Neste ano vimos uma olimpíada com acontecimentos inspiradores. Quem não se emocionou Pistorius correndo com suas pernas metalizadas?

Vi minha cidade virar uma grande piscina com as chuvas. Mais uma vez.  E vi o Rio de Janeiro virar patrimônio da Unesco e uma caríssima Rio+20. O Rio é o máximo, mas o taxista carioca não devolve o troco certo.

Em 2012 perdemos Chico Anísio, Wando, Whitney, Millôr Fernandes, Hebe, Neil Armstrong, Michael Clarke, Niemeyer e tanta gente querida…

Acompanhamos mais uma escola atacada nos EUA, mas antes havíamos nos chocado também com ginásios bombardeados na Palestina.

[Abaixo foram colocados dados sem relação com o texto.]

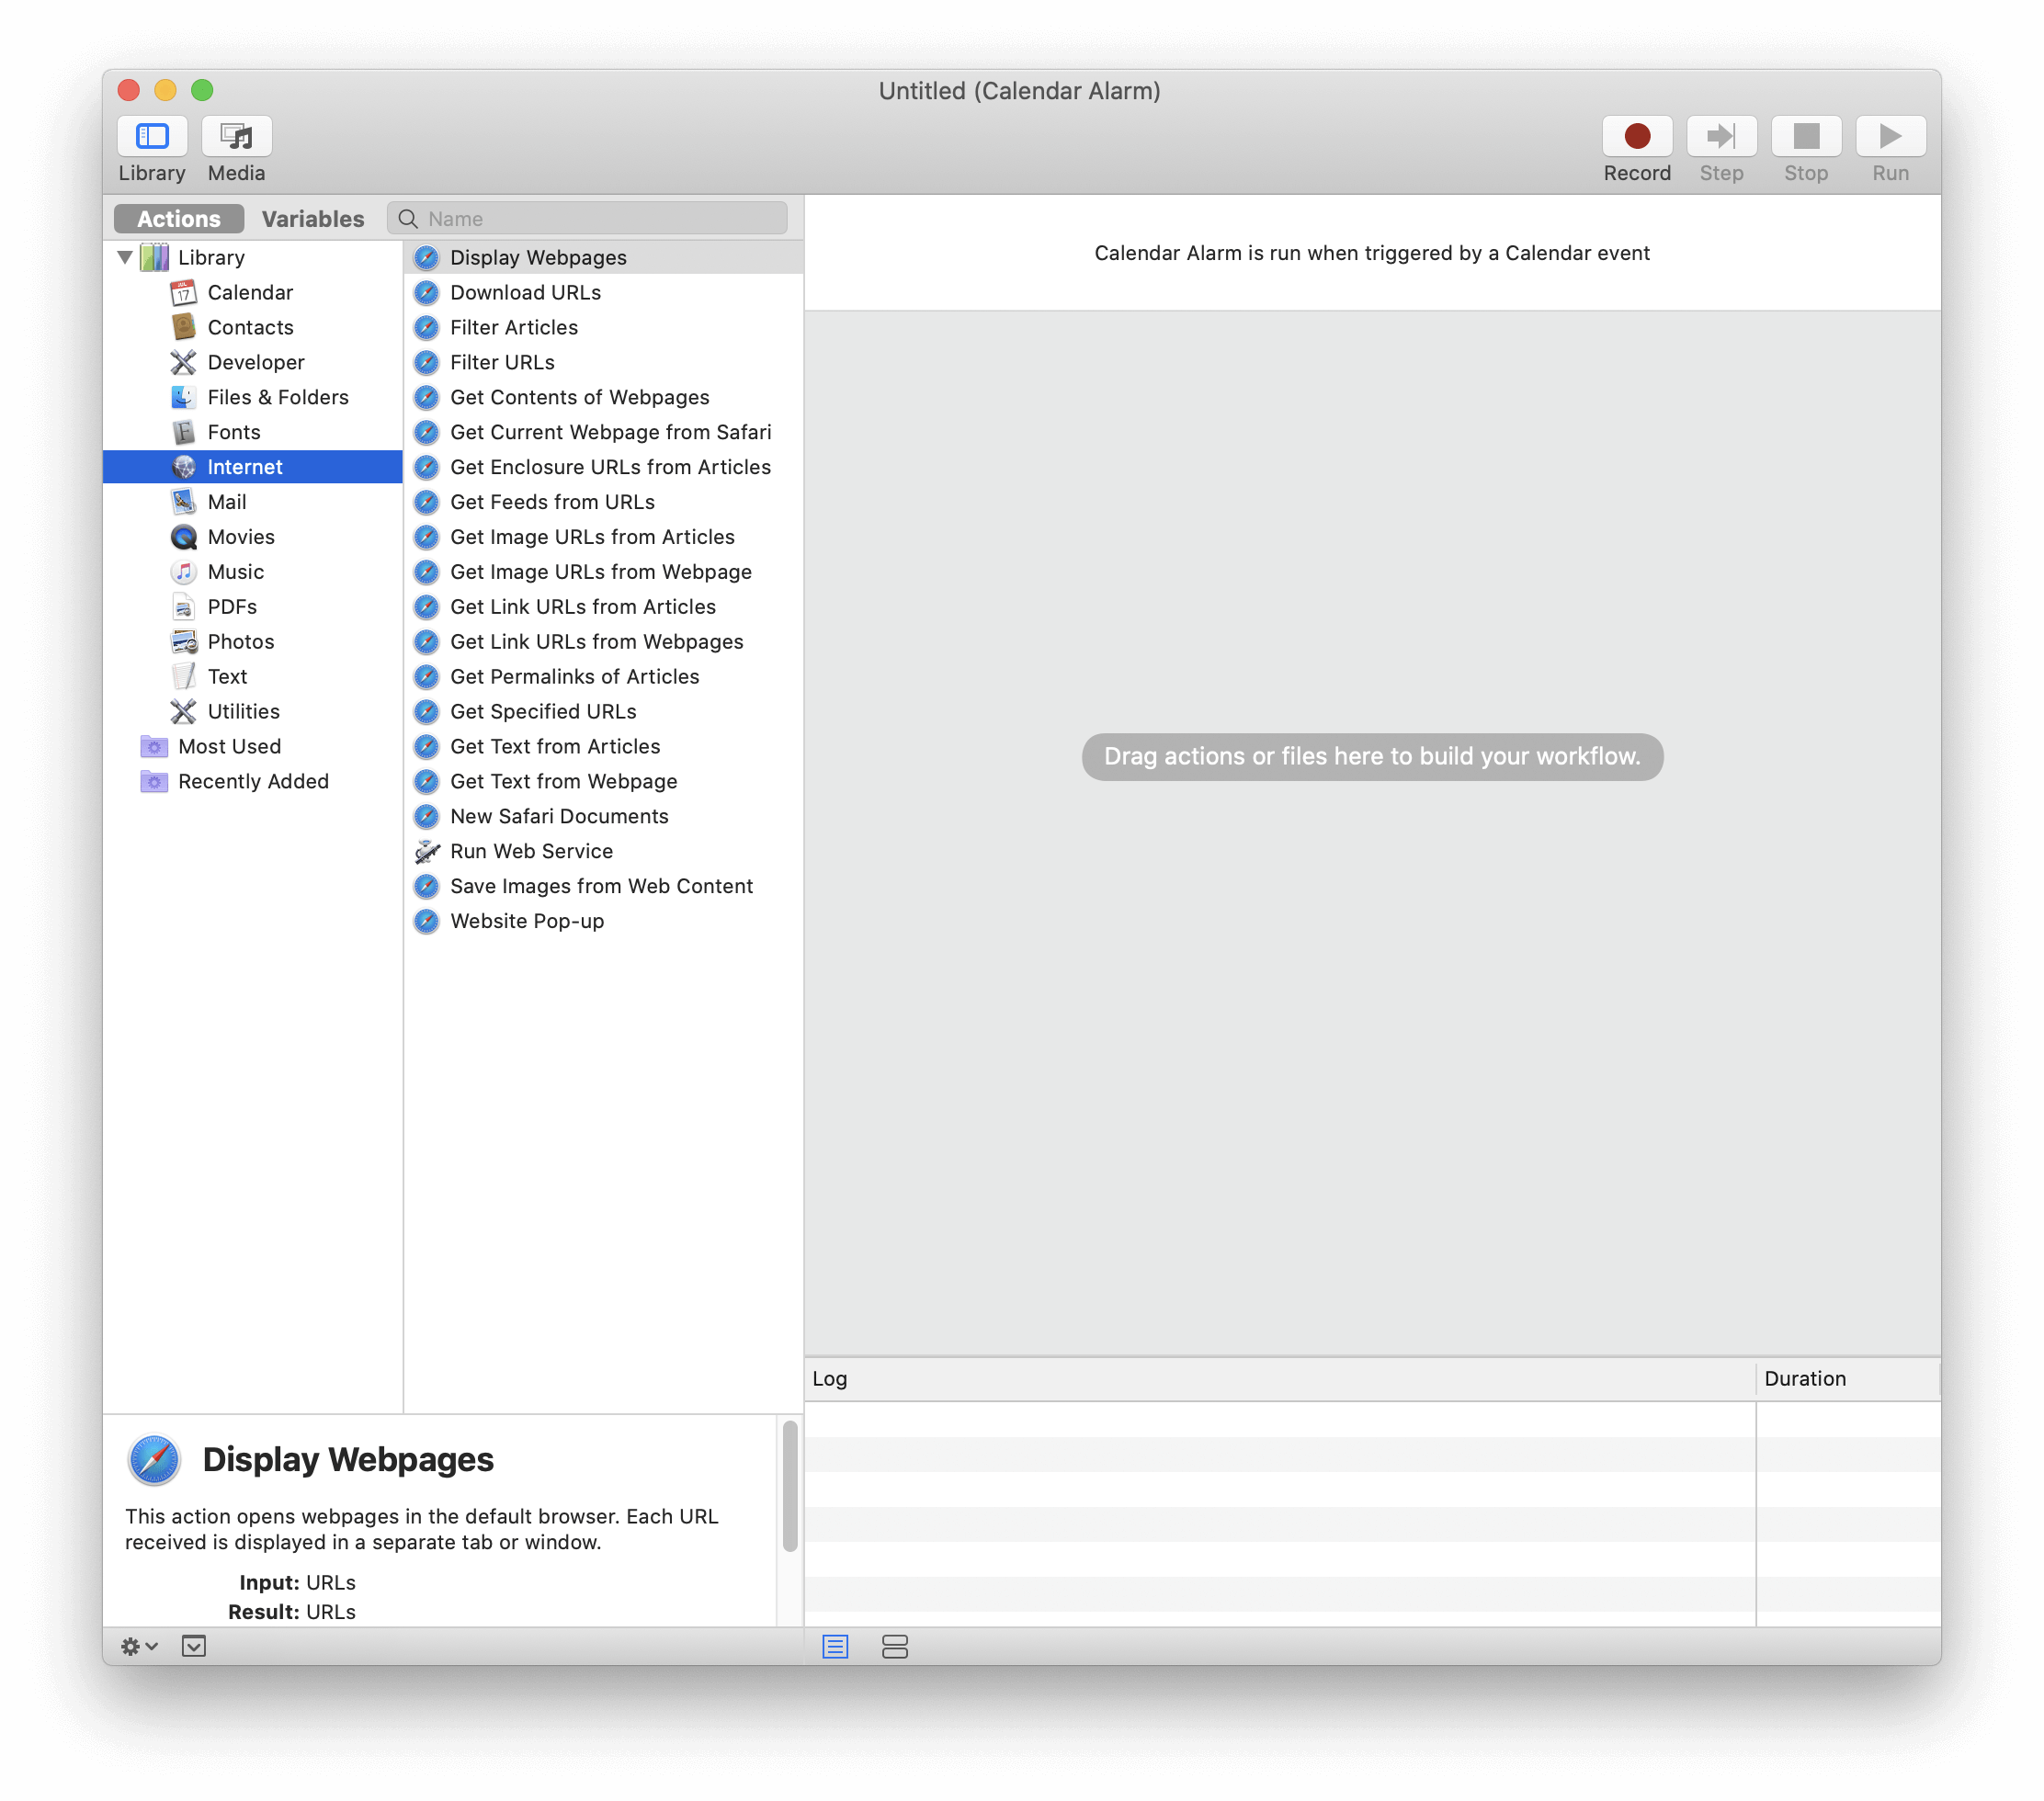Viewport: 2044px width, 1801px height.
Task: Open the gear action menu
Action: point(138,1645)
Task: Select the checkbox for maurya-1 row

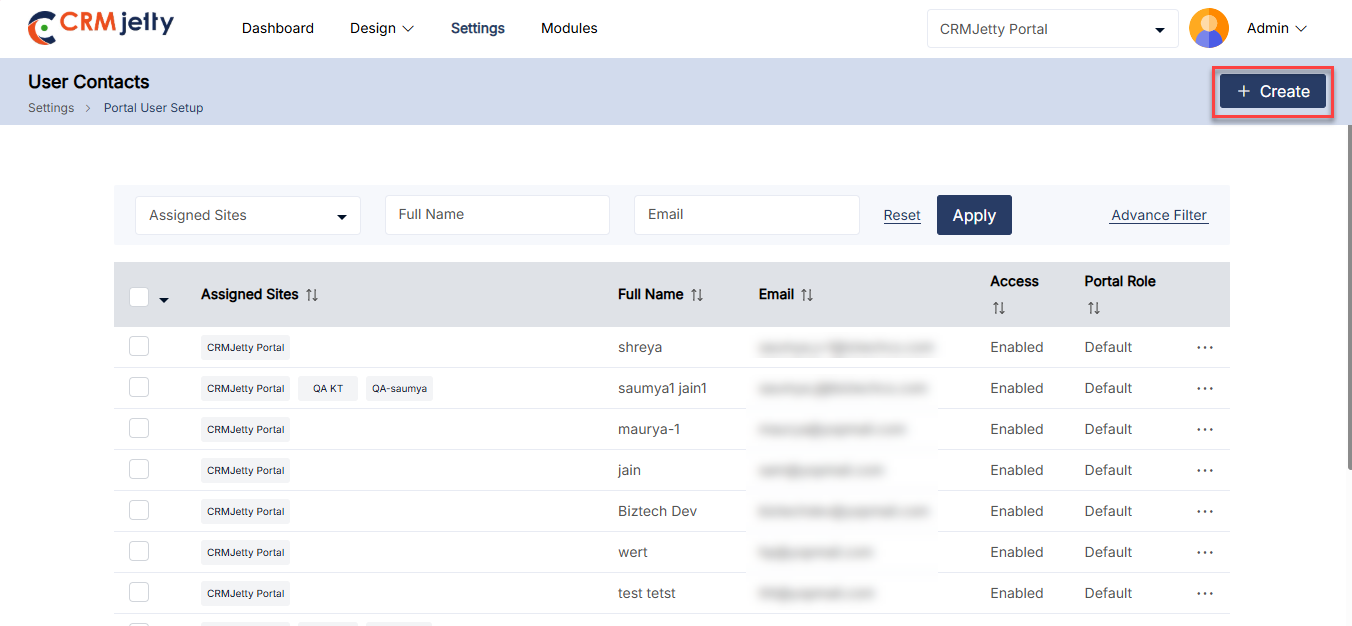Action: pyautogui.click(x=139, y=429)
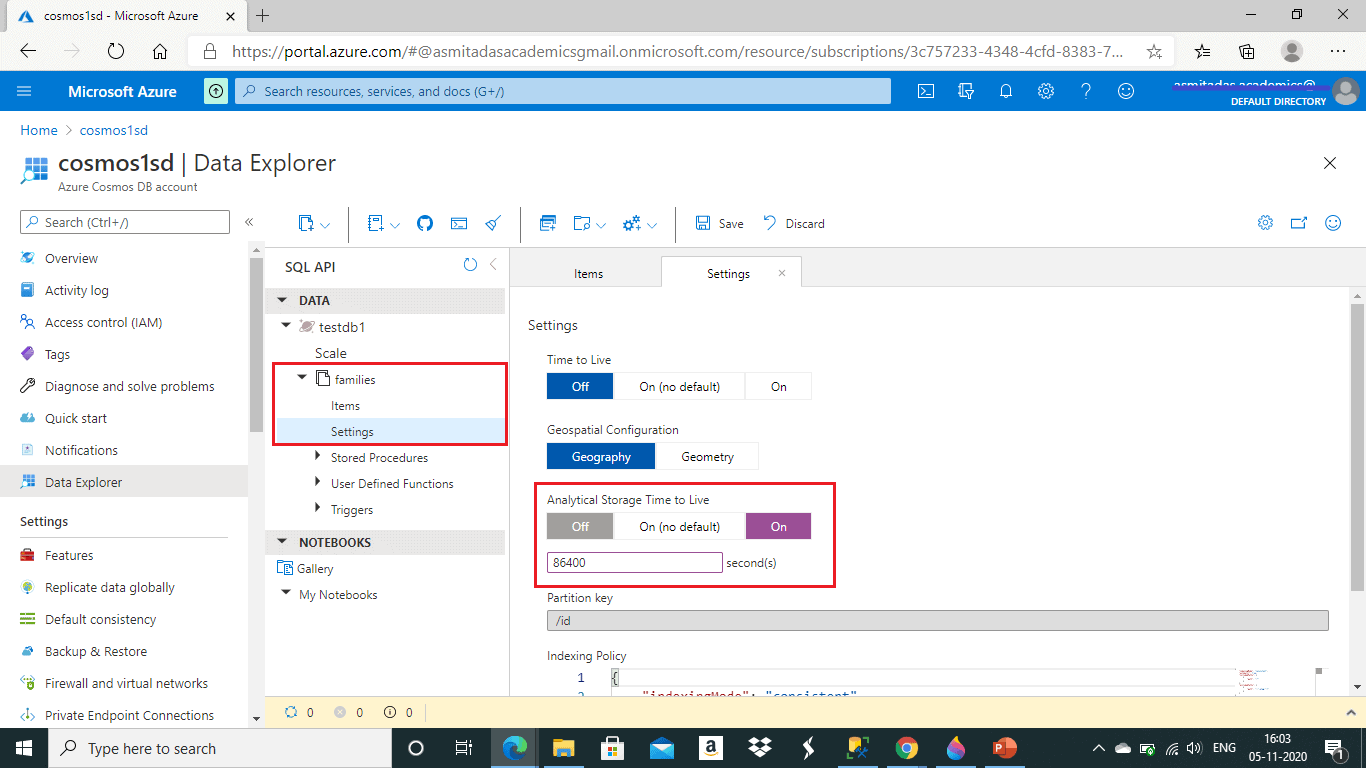Switch to the Items tab
The width and height of the screenshot is (1366, 768).
point(588,274)
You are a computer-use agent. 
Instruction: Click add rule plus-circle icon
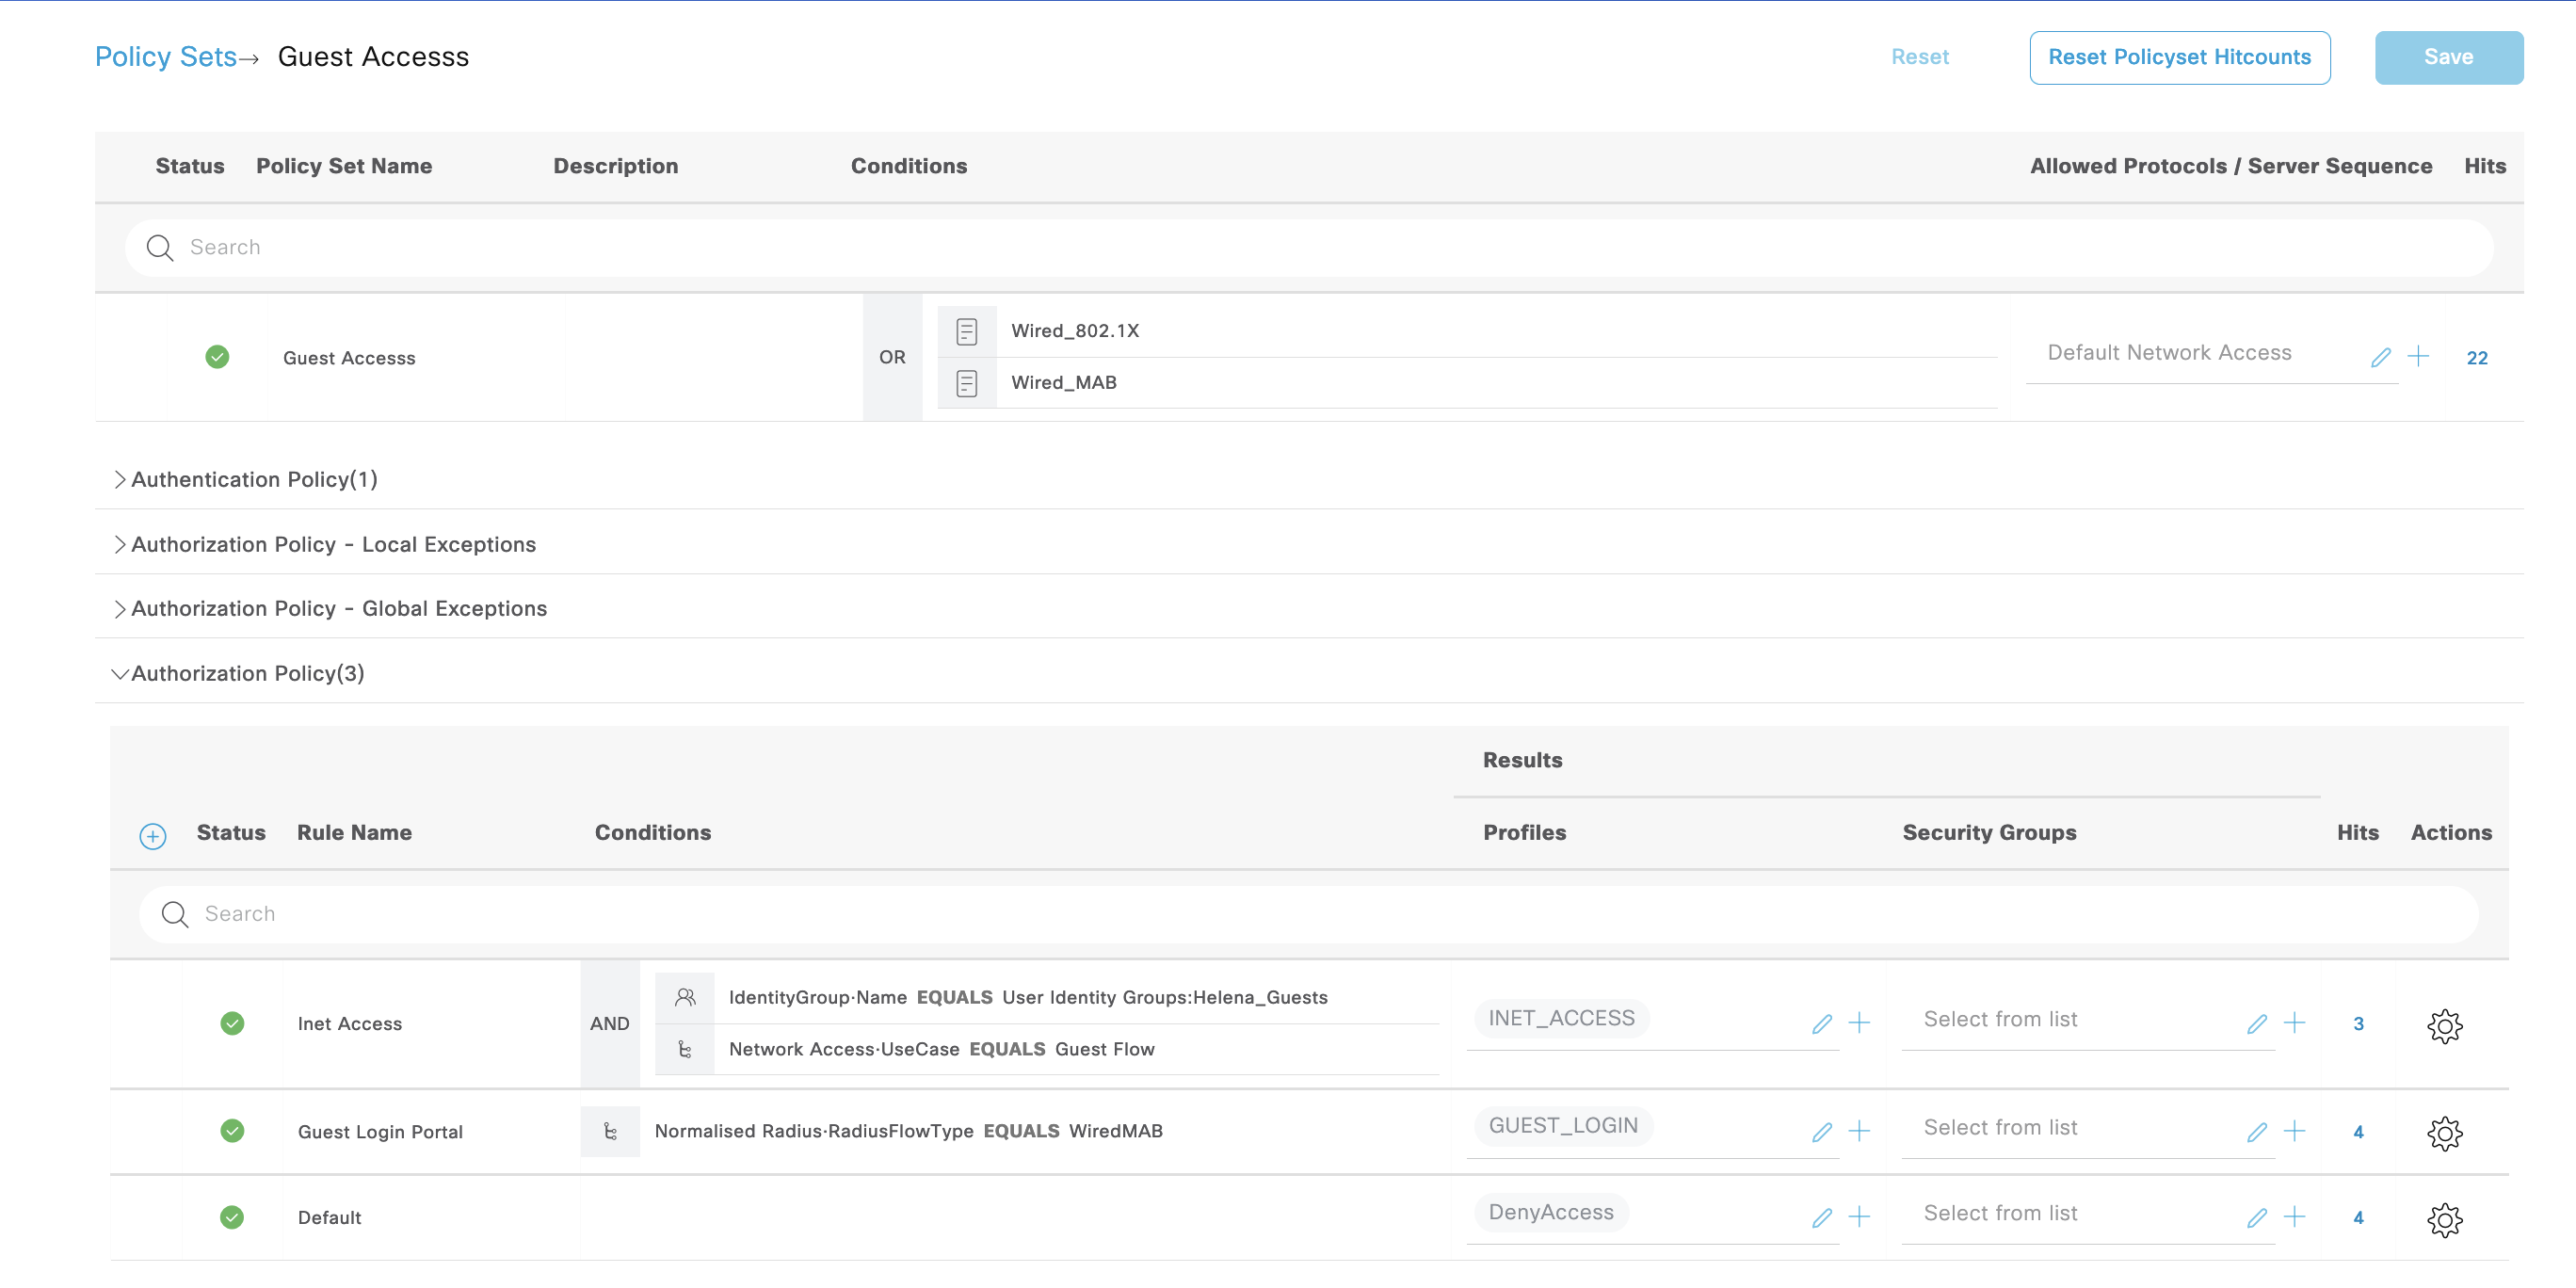point(152,836)
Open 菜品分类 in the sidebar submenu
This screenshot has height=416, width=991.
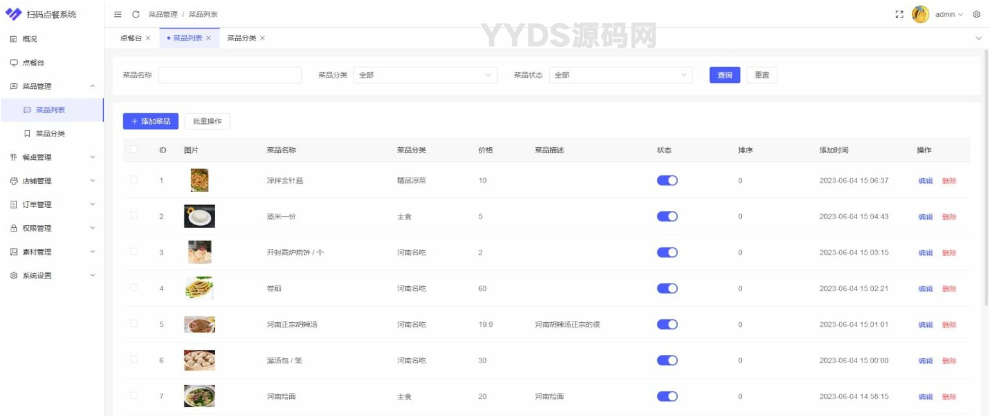50,133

Sofremos com uma Síria despedaçada, uma Grécia em ruínas e uma Espanha desempregada.

O mundo teve suas primaveras, onde poucas flores sobraram para contar a história. Atualmente nós vemos a primavera mexicana coincidindo com o calendário Maia.

Enquanto os jovens precisavam de emprego, conhecemos o poder destruidor dos “engraçadinhos” da comédia que não tem graça. E conhecemos a fúria dos extremistas.

2012 não foi fácil pra ninguém. Cheguei a cogitar que o mundo realmente acabaria.

Foi quando, no meio deste ano, me lembrei de 2008. E me perguntei se já havia contado esse caso aqui no blog. Voltando um pouco mais no tempo, eu conto essa história.

Naquele ano, eu era estagiária e teria que devolver um processo na justiça do trabalho, que ficava há poucos quarteirões do meu local de estágio. O processo possuía 20 volumes (ah, os processos trabalhistas…) e eu decidira que era forte o suficiente para carregá-lo até a JT. Fui atravessar uma avenida e o processo tombou do meu colo no meio da rua. Rua movimentada. E eu agachada, suando frio, com taquicardia, tentando equilibrar novamente, e em vão, todos os processos na minha mão. Os carros se desviam de mim por puro reflexo. Enquanto eu pegava um volume, o outro caía. Naquele instante me pareceu que nunca conseguiria sair de lá. Foi quando um rapaz que fazia trabalho de boy na Caixa Econômica Federal, do outro lado da rua, me viu, atravessou, segurou o trânsito e me ajudou a guardar todos os processos.

Tudo o que eu fiz naquele dia foi agradecer imensamente e seguir meu caminho até a Justiça do Trabalho. Hoje eu penso que esse rapaz, que nunca recebeu nada em troca, era um exemplo de que o mundo ainda passa bem. Ainda tem muita gente fazendo o bem pelo bem mesmo, pelo sorriso e alívio dos demais. E só.

O mundo não acabou. Aos trancos e barrancos, estamos nos segurando. E tivemos mais uma oportunidade.

Eu dedico este texto a você, rapaz inominado, que salvou o meu dia de estagiária, no longínquo ano de 2008. Que você sirva de exemplo pra tanta gente. E que o próximo ano lhe traga o que há de melhor a sua volta.